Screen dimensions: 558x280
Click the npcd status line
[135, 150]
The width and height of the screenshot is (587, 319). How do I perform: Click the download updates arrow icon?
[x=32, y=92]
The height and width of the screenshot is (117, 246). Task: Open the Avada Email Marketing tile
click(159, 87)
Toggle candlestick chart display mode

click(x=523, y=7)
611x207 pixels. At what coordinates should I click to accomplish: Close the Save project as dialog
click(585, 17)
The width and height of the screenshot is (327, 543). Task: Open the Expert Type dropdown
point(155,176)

==

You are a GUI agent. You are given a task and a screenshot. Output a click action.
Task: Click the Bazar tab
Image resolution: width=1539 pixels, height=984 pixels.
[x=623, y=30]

**Task instructions**
Rewrite the part of the listing above that opens with the line containing "Screen dimensions: 558x280" and closes with the line containing "point(155,176)", renaming every "screenshot" to "image" and leaving the rest unchanged.

**Task solution**
Screen dimensions: 558x280
Click the npcd status line
[135, 150]
The width and height of the image is (587, 319). How do I perform: Click the download updates arrow icon?
[x=32, y=92]
The height and width of the image is (117, 246). Task: Open the Avada Email Marketing tile
click(159, 87)
Toggle candlestick chart display mode

click(x=523, y=7)
611x207 pixels. At what coordinates should I click to accomplish: Close the Save project as dialog
click(585, 17)
The width and height of the image is (327, 543). Task: Open the Expert Type dropdown
point(155,176)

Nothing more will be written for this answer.